The ongoing COVID-19 pandemic has increased awareness amongst the public and the majority of people are now more cautious than ever.

As of the 11th May 2020, the prime minister has set out further points of the government’s plan to combat Coronavirus. The next stage of the lockdown, according to the prime minister’s address, will have slightly reduced restrictions and, if all rules are followed, more and more businesses will be opening in the coming months.

However, whilst some businesses may be allowed to reopen sooner rather than later, sufficient precautions must be undertaken to ensure that the United Kingdom does not see a second spike in the number of infections or deaths from COVID-19.

Furthermore, with a vaccine still perhaps half a year away (or one that could perhaps never exist) businesses will have to proceed with caution even after the lockdown is lifted to allow all businesses to open to some degree.

How will physical security change after lockdown?

The ongoing COVID-19 pandemic has increased awareness amongst the public and the majority of people are now more cautious about what they choose to touch and interact with. This will likely remain the same after the lockdown as the government and the public continue to ensure that a second spike does not occur.

Physical security measures, such as security gates and barriers, remain an effective and popular form of security for a number of businesses across a variety of industries and sectors. However, many of these methods of security require and receive a lot of manual input from a number people on a daily basis.

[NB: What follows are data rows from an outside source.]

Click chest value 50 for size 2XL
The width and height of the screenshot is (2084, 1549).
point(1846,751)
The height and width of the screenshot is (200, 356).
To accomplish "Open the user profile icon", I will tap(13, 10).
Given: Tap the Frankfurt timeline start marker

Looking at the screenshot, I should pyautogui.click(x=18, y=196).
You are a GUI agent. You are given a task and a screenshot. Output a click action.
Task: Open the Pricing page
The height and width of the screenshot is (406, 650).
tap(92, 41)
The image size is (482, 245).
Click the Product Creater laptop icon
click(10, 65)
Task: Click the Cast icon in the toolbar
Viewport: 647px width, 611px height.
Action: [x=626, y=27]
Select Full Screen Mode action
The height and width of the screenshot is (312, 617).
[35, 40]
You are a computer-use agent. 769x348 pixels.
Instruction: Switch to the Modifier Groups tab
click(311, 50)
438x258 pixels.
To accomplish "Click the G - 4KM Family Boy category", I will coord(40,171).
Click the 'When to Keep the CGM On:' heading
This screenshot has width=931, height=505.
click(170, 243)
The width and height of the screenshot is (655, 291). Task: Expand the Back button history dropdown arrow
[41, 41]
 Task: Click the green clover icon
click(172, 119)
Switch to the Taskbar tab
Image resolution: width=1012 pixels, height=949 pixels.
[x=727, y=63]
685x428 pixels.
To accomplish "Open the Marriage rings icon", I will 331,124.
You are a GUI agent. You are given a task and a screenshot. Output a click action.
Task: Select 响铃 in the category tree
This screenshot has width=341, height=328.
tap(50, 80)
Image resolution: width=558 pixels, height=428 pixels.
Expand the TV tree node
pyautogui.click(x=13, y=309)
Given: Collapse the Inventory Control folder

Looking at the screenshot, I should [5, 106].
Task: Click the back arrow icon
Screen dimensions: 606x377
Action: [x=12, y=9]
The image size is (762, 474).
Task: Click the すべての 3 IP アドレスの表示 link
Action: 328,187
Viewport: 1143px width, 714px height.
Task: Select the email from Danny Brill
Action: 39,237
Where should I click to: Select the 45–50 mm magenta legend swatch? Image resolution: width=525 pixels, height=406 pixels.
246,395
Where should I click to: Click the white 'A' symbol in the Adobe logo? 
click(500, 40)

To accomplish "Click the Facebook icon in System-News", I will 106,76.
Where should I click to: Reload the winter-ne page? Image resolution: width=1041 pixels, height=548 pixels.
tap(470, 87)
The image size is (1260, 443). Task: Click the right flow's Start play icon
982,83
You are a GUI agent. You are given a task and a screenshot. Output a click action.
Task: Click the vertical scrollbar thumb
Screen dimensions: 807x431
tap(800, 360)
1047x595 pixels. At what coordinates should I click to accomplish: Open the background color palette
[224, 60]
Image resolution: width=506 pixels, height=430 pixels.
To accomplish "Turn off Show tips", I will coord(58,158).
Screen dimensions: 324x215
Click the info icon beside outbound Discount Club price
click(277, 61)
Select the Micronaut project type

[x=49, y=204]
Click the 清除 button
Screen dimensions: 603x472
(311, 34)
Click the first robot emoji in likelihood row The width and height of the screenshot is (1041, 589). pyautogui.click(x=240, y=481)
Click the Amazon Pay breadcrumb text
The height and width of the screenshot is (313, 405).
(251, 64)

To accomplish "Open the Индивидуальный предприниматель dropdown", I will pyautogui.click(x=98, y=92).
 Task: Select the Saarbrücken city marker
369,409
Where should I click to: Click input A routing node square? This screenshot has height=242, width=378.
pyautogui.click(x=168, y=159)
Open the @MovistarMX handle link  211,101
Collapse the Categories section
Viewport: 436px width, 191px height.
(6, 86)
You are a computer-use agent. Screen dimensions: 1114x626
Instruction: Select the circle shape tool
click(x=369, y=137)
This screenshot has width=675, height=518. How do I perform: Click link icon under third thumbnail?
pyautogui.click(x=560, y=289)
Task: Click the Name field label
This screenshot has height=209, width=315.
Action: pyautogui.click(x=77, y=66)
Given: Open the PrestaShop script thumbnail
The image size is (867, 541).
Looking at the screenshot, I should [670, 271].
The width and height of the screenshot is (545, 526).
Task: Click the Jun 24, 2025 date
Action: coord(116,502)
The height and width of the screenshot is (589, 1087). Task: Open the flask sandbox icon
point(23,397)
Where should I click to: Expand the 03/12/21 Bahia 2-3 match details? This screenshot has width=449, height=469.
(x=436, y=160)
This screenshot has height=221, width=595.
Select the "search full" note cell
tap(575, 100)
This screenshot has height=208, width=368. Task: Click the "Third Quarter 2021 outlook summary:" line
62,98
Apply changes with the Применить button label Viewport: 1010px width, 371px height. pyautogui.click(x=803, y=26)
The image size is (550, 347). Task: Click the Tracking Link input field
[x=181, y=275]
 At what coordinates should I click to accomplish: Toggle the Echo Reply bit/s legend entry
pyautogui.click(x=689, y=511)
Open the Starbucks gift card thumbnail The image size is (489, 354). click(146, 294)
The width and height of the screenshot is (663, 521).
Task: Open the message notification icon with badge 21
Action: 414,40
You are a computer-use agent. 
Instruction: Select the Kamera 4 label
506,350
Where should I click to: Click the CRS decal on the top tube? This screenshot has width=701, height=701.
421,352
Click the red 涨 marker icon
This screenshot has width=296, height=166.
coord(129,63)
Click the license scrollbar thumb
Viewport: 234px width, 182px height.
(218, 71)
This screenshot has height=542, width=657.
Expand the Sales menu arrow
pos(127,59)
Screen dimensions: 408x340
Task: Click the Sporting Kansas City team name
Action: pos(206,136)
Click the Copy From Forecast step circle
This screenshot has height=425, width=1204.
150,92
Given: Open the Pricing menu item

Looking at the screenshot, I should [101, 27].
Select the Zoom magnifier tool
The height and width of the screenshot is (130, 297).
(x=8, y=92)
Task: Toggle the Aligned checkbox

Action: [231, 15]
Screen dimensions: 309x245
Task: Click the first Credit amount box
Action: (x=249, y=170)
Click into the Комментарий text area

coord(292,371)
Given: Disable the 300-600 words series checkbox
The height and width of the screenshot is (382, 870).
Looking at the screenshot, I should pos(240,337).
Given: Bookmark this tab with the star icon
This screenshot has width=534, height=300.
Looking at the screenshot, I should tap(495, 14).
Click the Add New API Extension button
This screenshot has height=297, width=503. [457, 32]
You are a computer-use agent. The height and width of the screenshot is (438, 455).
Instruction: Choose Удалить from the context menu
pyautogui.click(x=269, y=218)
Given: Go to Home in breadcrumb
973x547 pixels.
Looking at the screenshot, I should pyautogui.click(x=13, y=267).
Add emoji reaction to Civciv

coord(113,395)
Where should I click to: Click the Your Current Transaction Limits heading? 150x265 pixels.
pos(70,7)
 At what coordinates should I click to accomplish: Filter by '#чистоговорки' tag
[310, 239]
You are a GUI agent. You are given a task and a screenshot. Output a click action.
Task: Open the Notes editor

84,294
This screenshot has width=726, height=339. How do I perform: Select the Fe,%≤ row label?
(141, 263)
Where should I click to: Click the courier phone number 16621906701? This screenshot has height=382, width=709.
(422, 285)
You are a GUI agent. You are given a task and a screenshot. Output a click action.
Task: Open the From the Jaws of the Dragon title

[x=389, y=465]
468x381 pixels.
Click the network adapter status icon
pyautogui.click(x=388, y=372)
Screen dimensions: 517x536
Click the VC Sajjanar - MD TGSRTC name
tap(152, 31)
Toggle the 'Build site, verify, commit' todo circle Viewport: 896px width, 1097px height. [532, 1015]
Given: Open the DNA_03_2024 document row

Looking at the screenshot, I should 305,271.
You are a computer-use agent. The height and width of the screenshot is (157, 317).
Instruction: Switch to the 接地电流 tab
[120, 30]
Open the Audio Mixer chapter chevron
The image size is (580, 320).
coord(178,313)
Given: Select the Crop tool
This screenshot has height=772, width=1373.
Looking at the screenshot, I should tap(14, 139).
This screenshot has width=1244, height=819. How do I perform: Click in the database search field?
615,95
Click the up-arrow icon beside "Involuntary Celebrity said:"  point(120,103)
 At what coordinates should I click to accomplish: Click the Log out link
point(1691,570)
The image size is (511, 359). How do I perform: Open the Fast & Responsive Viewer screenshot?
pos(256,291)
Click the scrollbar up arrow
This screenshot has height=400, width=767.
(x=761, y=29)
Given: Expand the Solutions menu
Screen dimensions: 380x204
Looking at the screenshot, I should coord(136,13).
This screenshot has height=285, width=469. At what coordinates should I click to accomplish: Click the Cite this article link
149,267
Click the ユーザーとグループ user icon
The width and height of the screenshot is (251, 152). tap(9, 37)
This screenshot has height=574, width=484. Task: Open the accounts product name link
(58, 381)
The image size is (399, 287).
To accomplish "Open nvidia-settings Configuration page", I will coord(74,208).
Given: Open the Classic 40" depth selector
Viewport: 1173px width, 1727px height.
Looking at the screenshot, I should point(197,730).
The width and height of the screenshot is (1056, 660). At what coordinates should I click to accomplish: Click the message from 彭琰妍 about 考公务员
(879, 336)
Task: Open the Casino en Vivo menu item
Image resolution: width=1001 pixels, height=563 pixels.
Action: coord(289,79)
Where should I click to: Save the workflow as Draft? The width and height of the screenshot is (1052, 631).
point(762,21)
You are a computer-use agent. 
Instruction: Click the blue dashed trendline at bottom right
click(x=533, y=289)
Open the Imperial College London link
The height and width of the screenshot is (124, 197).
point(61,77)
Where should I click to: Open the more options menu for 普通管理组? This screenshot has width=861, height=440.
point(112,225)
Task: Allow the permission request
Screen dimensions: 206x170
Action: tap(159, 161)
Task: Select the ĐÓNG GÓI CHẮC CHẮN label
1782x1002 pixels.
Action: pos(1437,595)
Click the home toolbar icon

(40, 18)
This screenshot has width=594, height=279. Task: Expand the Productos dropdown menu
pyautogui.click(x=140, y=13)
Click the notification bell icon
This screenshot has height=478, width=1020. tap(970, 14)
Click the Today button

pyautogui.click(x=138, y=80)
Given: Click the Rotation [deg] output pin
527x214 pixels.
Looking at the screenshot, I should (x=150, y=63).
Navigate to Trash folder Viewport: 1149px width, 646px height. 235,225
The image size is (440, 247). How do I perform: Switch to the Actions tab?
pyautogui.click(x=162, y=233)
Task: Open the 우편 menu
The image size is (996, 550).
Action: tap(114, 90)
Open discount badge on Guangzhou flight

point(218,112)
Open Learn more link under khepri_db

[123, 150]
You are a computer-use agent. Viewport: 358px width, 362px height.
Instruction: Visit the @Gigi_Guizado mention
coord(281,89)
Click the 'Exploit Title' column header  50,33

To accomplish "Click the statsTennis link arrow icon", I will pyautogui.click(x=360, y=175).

This could become a problem as the COVID-19 virus can survive on surfaces for a number of hours (although even this is still uncertain) and many people could become infected if the correct precautions are not taken or followed.

Not only has COVID-19 impacted these specific forms of physical security but has also rendered traditional forms of access control, such as keypads and fingerprint readers, redundant due to the potential risk they pose.

As such it becomes the role of you, the business owner, and your key security staff to ensure that your security measures ensure the health and wellbeing of your customers and the public, whilst also remaining effective as to ensure that your business premises remains safe and secure.

What security options are suitable for a post lockdown society?

As the world begins to normalise over the coming months, due to new and ever-changing government guidelines, it is essential the organisations are prepared for the inevitable shift in which types of security are acceptable and designed with public health in mind.

With that being said, what are the safest, yet most reliable, security options and systems available to you in a post lockdown world?

Hands-Free Systems:

Hands free systems can be integrated with a variety of modern access security installations such as security doors, gates and barriers. With some security options you may be able to wave a hand in front of the reader or use a covered body part such as an elbow.

For external security gates and barriers there are proximity card readers, which allow each user to scan a their own individual card which grants them access to a building or facility without having t touch as keypad or button.

Another option is automatic number plate recognition (ANPR), which permits a selection of authorised vehicles through a gate or barrier by reading their number plate. This is commonly used in business car parks but can be used at an entry point that is designed for vehicular access.

Two-Factor Authentication:

Businesses with higher levels of security, such as fingerprint or biometric readers across the majority of the premises, don’t want to be forcing employees to touch the readers or keypads. However they will still wish to remain compliant with their own security guidelines.

Two-factor authentication allows employees to use their mobile phones in order to open or unlock doors that may be locked. The mobile phone will use its own biometric reader or a pass code to bypass the need to touch a keypad or button and, as each phone is individual the risk of transmission is greatly reduced.

Automatic security systems:

Perhaps the most obvious contactless security systems are those defined as ‘automatic’ that use sensors to detect when they are required to open and close. This type of security is common across security gates and barriers and is also found on doors in hospitals.

Whilst these are an effective security method and remove the need for contact, it is important to ensure that they are locked and secured outside hours of operation.

It is also important to remember that whilst these are some of the more common methods of contactless security available to businesses, there are a number of other options available such as remote control security that is monitored by a single person only, and hands free intercom systems.

However the security system that you choose will depend entirely on the needs and requirements of you and your business as well as your available budget and size. Therefore it is always recommended to assess your requirements before committing to a new security system.